__What is required__
Please output the data exactly, without omitting anything.

(Stored data)
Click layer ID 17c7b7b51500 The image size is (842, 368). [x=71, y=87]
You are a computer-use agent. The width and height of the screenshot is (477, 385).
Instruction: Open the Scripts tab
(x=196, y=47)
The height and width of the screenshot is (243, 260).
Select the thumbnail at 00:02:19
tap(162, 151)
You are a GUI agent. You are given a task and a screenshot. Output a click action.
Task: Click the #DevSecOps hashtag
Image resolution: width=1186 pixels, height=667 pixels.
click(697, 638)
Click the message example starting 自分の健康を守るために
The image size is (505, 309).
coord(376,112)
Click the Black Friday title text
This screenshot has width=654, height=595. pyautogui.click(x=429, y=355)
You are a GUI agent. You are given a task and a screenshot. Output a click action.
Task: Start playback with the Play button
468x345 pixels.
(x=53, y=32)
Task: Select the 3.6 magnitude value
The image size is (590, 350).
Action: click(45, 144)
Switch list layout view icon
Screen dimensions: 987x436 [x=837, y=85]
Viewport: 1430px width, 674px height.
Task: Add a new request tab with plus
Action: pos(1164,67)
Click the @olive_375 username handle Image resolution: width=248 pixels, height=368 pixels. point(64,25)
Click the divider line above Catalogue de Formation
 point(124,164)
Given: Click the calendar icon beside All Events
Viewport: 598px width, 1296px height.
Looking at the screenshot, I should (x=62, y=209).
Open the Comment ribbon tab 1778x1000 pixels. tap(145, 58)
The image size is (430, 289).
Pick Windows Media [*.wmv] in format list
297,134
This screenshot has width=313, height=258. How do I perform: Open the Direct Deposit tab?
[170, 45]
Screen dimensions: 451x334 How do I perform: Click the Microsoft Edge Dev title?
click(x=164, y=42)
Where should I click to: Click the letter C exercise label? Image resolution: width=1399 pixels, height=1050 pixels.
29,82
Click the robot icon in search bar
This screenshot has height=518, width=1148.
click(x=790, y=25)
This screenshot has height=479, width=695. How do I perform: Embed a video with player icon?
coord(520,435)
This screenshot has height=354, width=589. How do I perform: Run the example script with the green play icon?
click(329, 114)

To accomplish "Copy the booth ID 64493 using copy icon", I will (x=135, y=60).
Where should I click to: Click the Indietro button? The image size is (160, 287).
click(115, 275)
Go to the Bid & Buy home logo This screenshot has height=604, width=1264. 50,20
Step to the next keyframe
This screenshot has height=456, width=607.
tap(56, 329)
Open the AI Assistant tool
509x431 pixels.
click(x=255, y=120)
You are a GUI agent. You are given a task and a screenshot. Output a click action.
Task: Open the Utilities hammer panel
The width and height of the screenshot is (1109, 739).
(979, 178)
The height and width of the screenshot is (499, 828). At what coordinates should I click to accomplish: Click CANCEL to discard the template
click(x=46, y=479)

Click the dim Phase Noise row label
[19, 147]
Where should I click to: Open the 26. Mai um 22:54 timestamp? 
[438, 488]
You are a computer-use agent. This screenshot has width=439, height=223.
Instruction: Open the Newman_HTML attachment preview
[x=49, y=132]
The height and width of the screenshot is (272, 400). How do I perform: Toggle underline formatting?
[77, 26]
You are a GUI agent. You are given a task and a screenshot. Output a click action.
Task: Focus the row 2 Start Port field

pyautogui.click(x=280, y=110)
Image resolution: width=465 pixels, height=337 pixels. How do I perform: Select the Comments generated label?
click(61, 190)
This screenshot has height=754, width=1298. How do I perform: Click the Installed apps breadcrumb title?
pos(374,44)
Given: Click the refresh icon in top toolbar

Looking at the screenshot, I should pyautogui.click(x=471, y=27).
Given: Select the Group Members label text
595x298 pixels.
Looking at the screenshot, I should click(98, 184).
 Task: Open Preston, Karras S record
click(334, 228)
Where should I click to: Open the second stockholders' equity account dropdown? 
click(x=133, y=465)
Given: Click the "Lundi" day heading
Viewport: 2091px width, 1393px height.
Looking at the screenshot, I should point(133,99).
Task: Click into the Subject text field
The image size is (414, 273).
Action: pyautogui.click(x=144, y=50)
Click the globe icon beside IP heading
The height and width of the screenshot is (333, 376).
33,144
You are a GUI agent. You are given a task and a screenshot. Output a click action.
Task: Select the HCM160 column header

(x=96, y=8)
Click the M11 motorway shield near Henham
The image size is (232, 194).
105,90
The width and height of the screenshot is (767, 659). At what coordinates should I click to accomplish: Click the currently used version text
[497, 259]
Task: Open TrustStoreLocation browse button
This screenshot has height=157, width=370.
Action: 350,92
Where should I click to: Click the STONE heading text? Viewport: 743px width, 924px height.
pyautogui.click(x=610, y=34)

__Answer area__
Click layer ID 17c7b7b51500 The image size is (842, 368). [x=71, y=87]
You are a computer-use agent. The width and height of the screenshot is (477, 385).
Instruction: Open the Scripts tab
(x=196, y=47)
The height and width of the screenshot is (243, 260).
Select the thumbnail at 00:02:19
tap(162, 151)
You are a GUI agent. You are given a task and a screenshot. Output a click action.
Task: Click the #DevSecOps hashtag
Image resolution: width=1186 pixels, height=667 pixels.
click(697, 638)
Click the message example starting 自分の健康を守るために
The image size is (505, 309).
coord(376,112)
Click the Black Friday title text
This screenshot has width=654, height=595. pyautogui.click(x=429, y=355)
You are a GUI agent. You are given a task and a screenshot. Output a click action.
Task: Start playback with the Play button
468x345 pixels.
(x=53, y=32)
Task: Select the 3.6 magnitude value
The image size is (590, 350).
Action: click(45, 144)
Switch list layout view icon
Screen dimensions: 987x436 [x=837, y=85]
Viewport: 1430px width, 674px height.
Task: Add a new request tab with plus
Action: pos(1164,67)
Click the @olive_375 username handle Image resolution: width=248 pixels, height=368 pixels. point(64,25)
Click the divider line above Catalogue de Formation
 point(124,164)
Given: Click the calendar icon beside All Events
Viewport: 598px width, 1296px height.
Looking at the screenshot, I should (x=62, y=209).
Open the Comment ribbon tab 1778x1000 pixels. tap(145, 58)
The image size is (430, 289).
Pick Windows Media [*.wmv] in format list
297,134
This screenshot has width=313, height=258. How do I perform: Open the Direct Deposit tab?
[170, 45]
Screen dimensions: 451x334 How do I perform: Click the Microsoft Edge Dev title?
click(x=164, y=42)
Where should I click to: Click the letter C exercise label? Image resolution: width=1399 pixels, height=1050 pixels.
29,82
Click the robot icon in search bar
This screenshot has height=518, width=1148.
click(x=790, y=25)
This screenshot has height=479, width=695. How do I perform: Embed a video with player icon?
coord(520,435)
This screenshot has height=354, width=589. How do I perform: Run the example script with the green play icon?
click(329, 114)

To accomplish "Copy the booth ID 64493 using copy icon", I will (x=135, y=60).
Where should I click to: Click the Indietro button? The image size is (160, 287).
click(115, 275)
Go to the Bid & Buy home logo This screenshot has height=604, width=1264. 50,20
Step to the next keyframe
This screenshot has height=456, width=607.
tap(56, 329)
Open the AI Assistant tool
509x431 pixels.
click(x=255, y=120)
You are a GUI agent. You are given a task and a screenshot. Output a click action.
Task: Open the Utilities hammer panel
The width and height of the screenshot is (1109, 739).
(979, 178)
The height and width of the screenshot is (499, 828). At what coordinates should I click to accomplish: Click CANCEL to discard the template
click(x=46, y=479)

Click the dim Phase Noise row label
[19, 147]
Where should I click to: Open the 26. Mai um 22:54 timestamp? 
[438, 488]
You are a computer-use agent. This screenshot has width=439, height=223.
Instruction: Open the Newman_HTML attachment preview
[x=49, y=132]
The height and width of the screenshot is (272, 400). How do I perform: Toggle underline formatting?
[77, 26]
You are a GUI agent. You are given a task and a screenshot. Output a click action.
Task: Focus the row 2 Start Port field

pyautogui.click(x=280, y=110)
Image resolution: width=465 pixels, height=337 pixels. How do I perform: Select the Comments generated label?
click(61, 190)
This screenshot has height=754, width=1298. How do I perform: Click the Installed apps breadcrumb title?
pos(374,44)
Given: Click the refresh icon in top toolbar

Looking at the screenshot, I should pyautogui.click(x=471, y=27).
Given: Select the Group Members label text
595x298 pixels.
Looking at the screenshot, I should click(98, 184).
 Task: Open Preston, Karras S record
click(334, 228)
Where should I click to: Open the second stockholders' equity account dropdown? 
click(x=133, y=465)
Given: Click the "Lundi" day heading
Viewport: 2091px width, 1393px height.
Looking at the screenshot, I should point(133,99).
Task: Click into the Subject text field
The image size is (414, 273).
Action: pyautogui.click(x=144, y=50)
Click the globe icon beside IP heading
The height and width of the screenshot is (333, 376).
33,144
You are a GUI agent. You are given a task and a screenshot. Output a click action.
Task: Select the HCM160 column header

(x=96, y=8)
Click the M11 motorway shield near Henham
The image size is (232, 194).
105,90
The width and height of the screenshot is (767, 659). At what coordinates should I click to accomplish: Click the currently used version text
[497, 259]
Task: Open TrustStoreLocation browse button
This screenshot has height=157, width=370.
Action: 350,92
Where should I click to: Click the STONE heading text? Viewport: 743px width, 924px height.
pyautogui.click(x=610, y=34)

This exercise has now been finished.